Упоены наслаждением. Другие строки поэта вспомнились Мухаммеду, столь созвучные после смерти сына их настроению: Ведь смерти нам не миновать. Нет, не эти, не согласна с мужем Хадиджа. И прячет скорбь: Такого горя, что испытала я, не испытывала ни одна верблюдица, жалобным воем оглашающая мир, потеряв верблюжонка. Разве объяснишь, кем и почему подсказаны (Хадидже? Мухаммеду, может?) именно эти строки? Ищет и ищет своего детёныша, белый-белый, затоптанный, валяется в грязи: растерзан дикими волками. Нет, строки на сей раз не чужие! Но своя ли: Увлекла вас охота?! Строку обволокла другая. И прежде неё. И после: Но кто прильнёт к груди, чтоб мягкими её губами обхватить? Цепляется новая: Иссохлось молоко, горят кровоточащие соски. Меж словами витает нечто, словно птичье перо в небе качается.
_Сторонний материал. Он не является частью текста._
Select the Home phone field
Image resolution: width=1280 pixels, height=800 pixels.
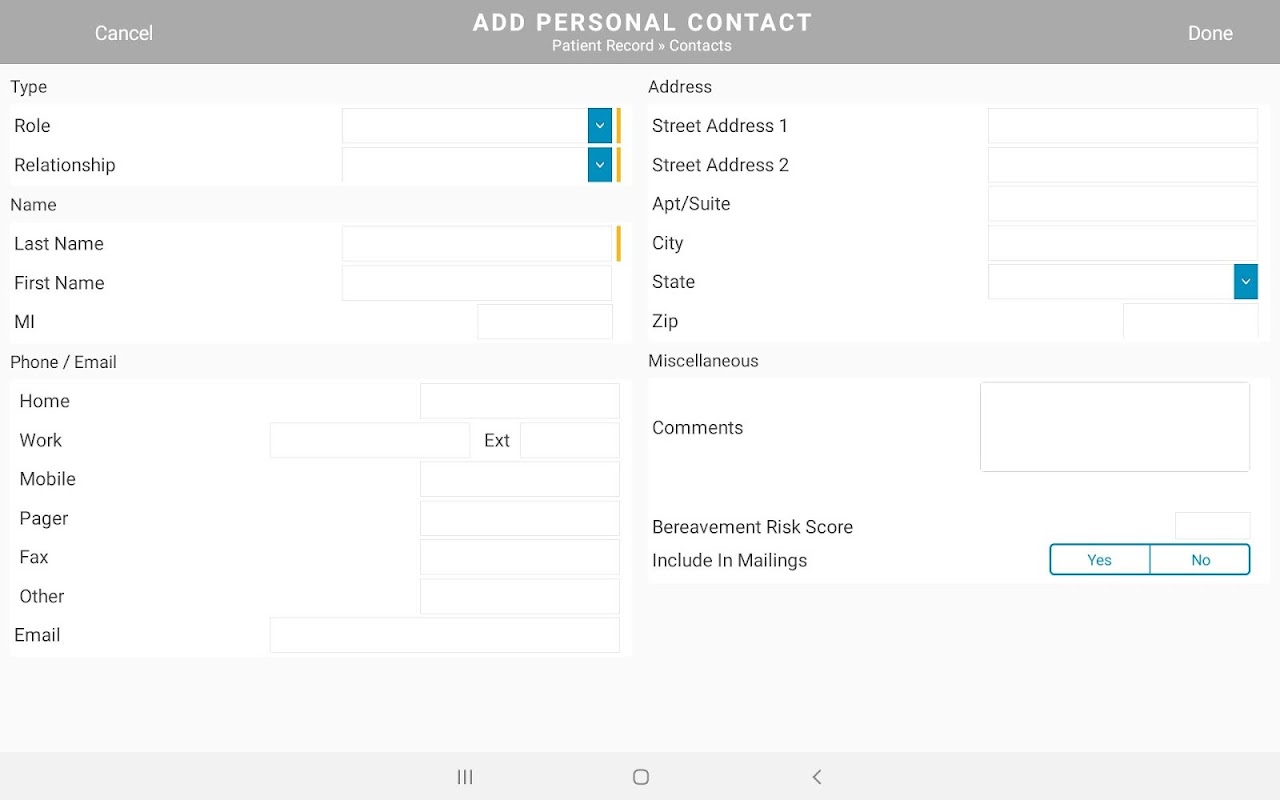[x=519, y=401]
Кажется, впервые у Мухаммеда. В нём жить начинает странная увлекающая уверенность - вхождение в слово: И за наслаждением страстью погнались. Что ж такое прячется в женском теле, когда избранница любима? Хадиджа никак не насытится любовью, с каждыми родами молодеет. Сына ждать, сына! Но так ли это важно: девочки тоже его дети! И сын родился! Не спешить с именем? День... два... три... неделя! Не успели дать имя Тейюб, как... но отчего, кто скажет, боги уносят сыновей?! Дочь родилась, третья, Умм-Кюльсум, так и чередуются: дочь - сын! Дочь живёт, сын умирает, и нескончаем траур в семье.
Но дочери вокруг, и что бы ни случилось: ясны небеса!
...Хадиджа опять беременна. Может, на сей раз сын?
24. Калам из тростника
Новый друг у Мухаммеда на караванных дорогах - торгуют на паях кожами: мекканец Абу-Бакр. Впрочем, не новый: знакомы с подростковой поры, к тому же родственными узами соединены - из курайшского рода максум, моложе на три года, что поначалу было заметно, да ещё когда встретились в первый раз и тот представился Абу-Бакром. Мухаммеда это рассмешило: ведь абу - это отец, а бакр - верблюжонок.
"Отец верблюжонка? А где же твой верблюжонок?"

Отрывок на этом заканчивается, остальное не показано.